A zero-network, WebGPU-powered conversational AI featuring an embedder-based intent classifier and a visual workflow editor for stateful dialogue.
https://github.com/davidbmar/speaker-generation-version-2-intents · private · shipped

Iris Kade is a privacy-first, browser-native AI assistant that runs entirely on client-side hardware using WebGPU. It combines local LLM inference (via web-llm) with a multi-lane RAG pipeline and a custom declarative workflow engine. The system uses vector embeddings to classify user intents and route conversations through defined state machines, enabling complex, context-aware interactions without sending data to external servers.

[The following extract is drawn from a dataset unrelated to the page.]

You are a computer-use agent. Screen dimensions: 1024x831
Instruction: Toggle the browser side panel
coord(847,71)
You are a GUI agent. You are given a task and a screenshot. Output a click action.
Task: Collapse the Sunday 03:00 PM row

git clone https://github.com/davidbmar/speaker-generation-version-2-intents cd speaker-generation-version-2-intents/web-app npm install npm run dev
flowchart TD
User[User Input] -->|Voice/Text| STT[Web Speech API]

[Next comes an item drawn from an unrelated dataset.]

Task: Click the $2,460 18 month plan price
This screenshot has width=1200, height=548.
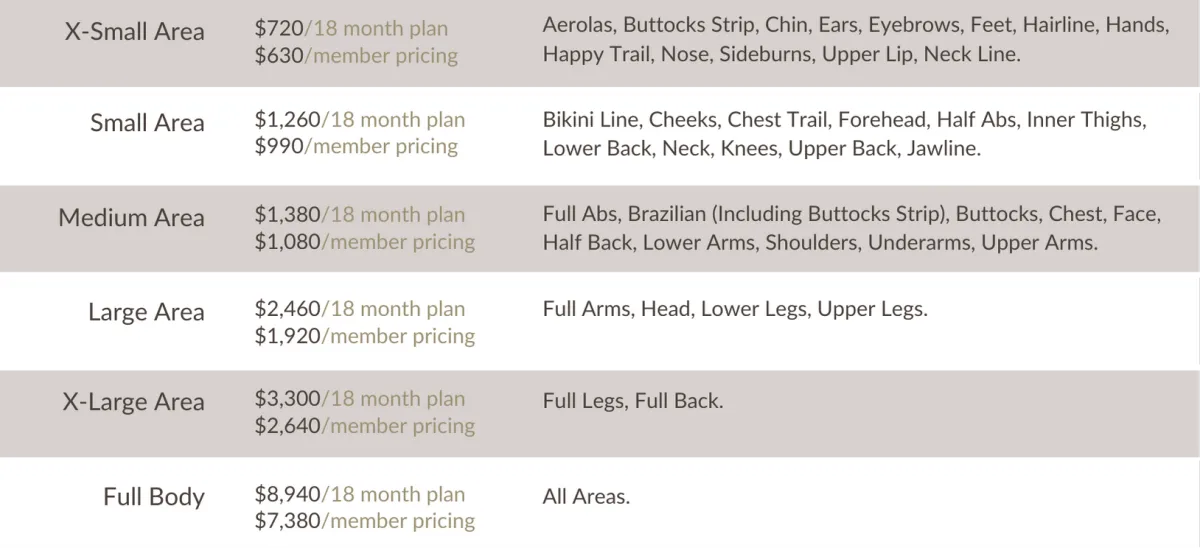Action: [360, 309]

STT --> FSM[Conversation FSM]
FSM -->|IDLE to PROCESSING| Pipeline[RAG Pipeline]
Pipeline -->|Retrieve & Rerank| Context[Context Composer]
Context --> LLM[Local LLM via web-llm]
LLM -->|Stream Tokens| Buffer[Sentence Buffer]

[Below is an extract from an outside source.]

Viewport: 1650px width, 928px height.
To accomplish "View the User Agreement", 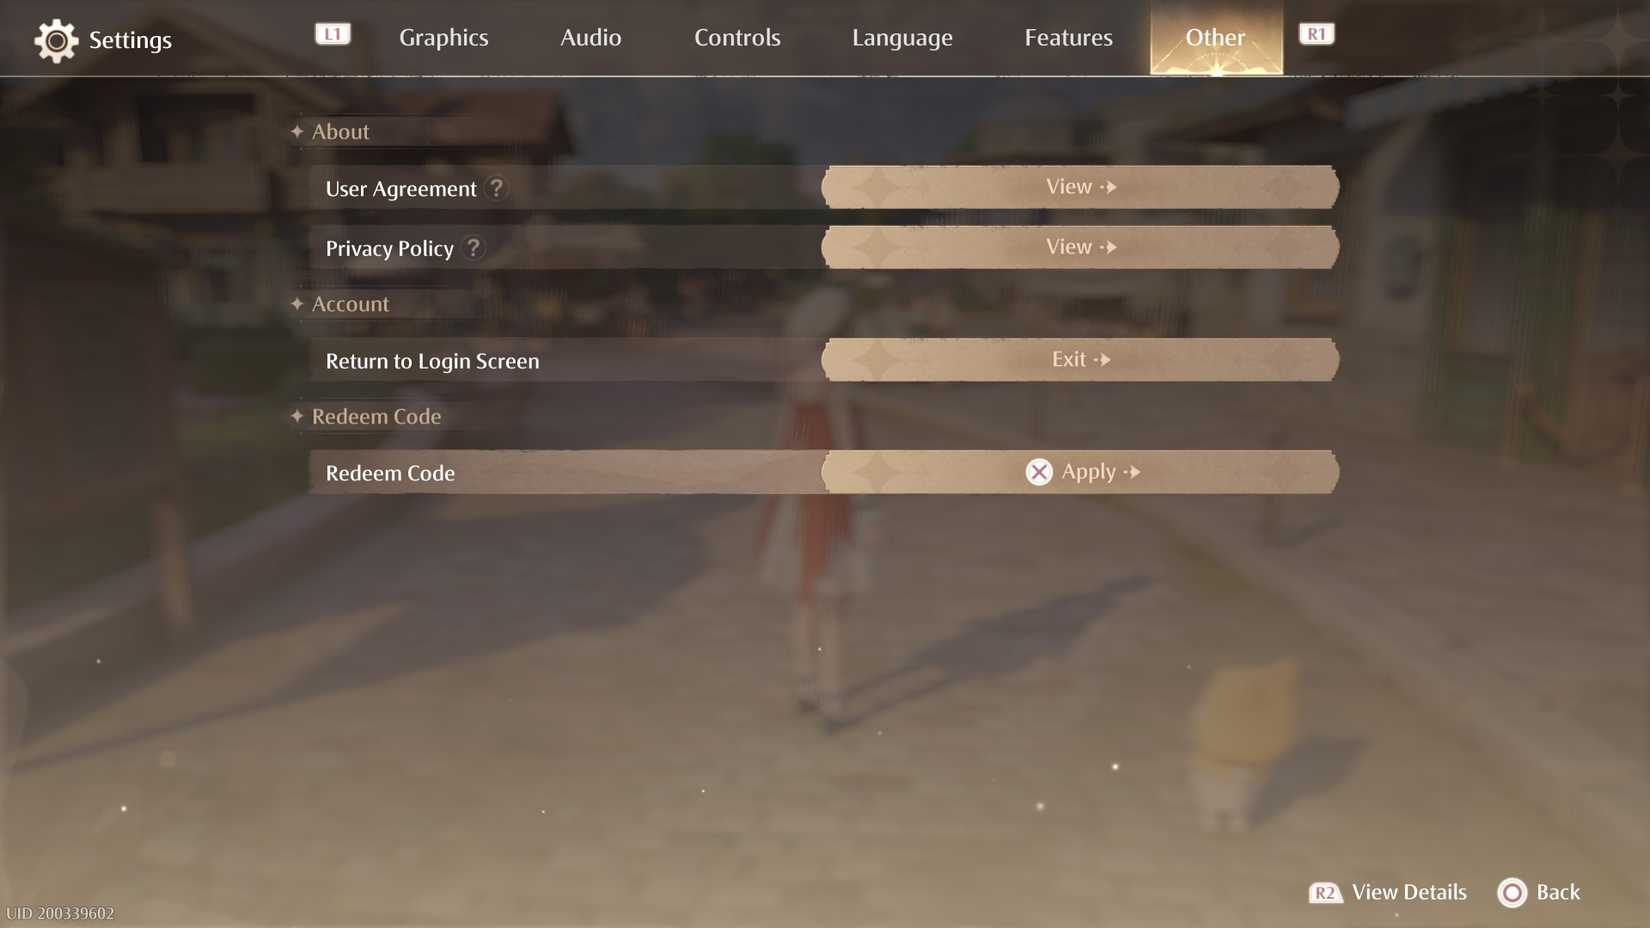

Buffer --> TTS[vits-web TTS]
TTS --> Audio[Audio Output]
FSM -->|Interrupt| Pipeline
FSM -->|Reset| IDLE((IDLE State))
subgraph Local Browser
STT
FSM
Pipeline
LLM
TTS
end
The application is built with TypeScript and runs in the browser. It leverages web-llm for local LLM inference, vits-web for streaming text-to-speech, and the Web Speech API for speech-to-text. A custom workflow engine parses JSONL definitions into interactive state graphs. Vector search is handled via Web Workers using ONNX embeddings, while the UI manages a 4-state conversation FSM (IDLE, PROCESSING, SPEAKING, INTERRUPTED).
sequenceDiagram
participant U as User
participant UI as UI/FSM
participant W as Workflow/Intent
participant RAG as RAG Pipeline
participant LLM as WebLLM
participant TTS as VITS Web
U->>UI: Speak/Type Input
UI->>W: Classify Intent
W->>W: Match State/Transition
W->>RAG: Retrieve Context
RAG->>RAG: Vector + Lexical Rerank
RAG->>LLM: Compose Prompt
LLM->>LLM: Generate Tokens
LLM->>TTS: Stream Sentences
TTS->>U: Play Audio
U->>UI: Interrupt (Optional)
UI->>LLM: Abort Generation
UI->>TTS: Stop Audio
UI->>W: Reset to IDLE
Use this project as a foundation for building private, offline-capable AI assistants or interactive narrative engines. The modular workflow system allows developers to define complex conversation logic declaratively, while the RAG pipeline can be repurposed for domain-specific knowledge retrieval. It serves as a reference implementation for high-performance WebGPU AI applications.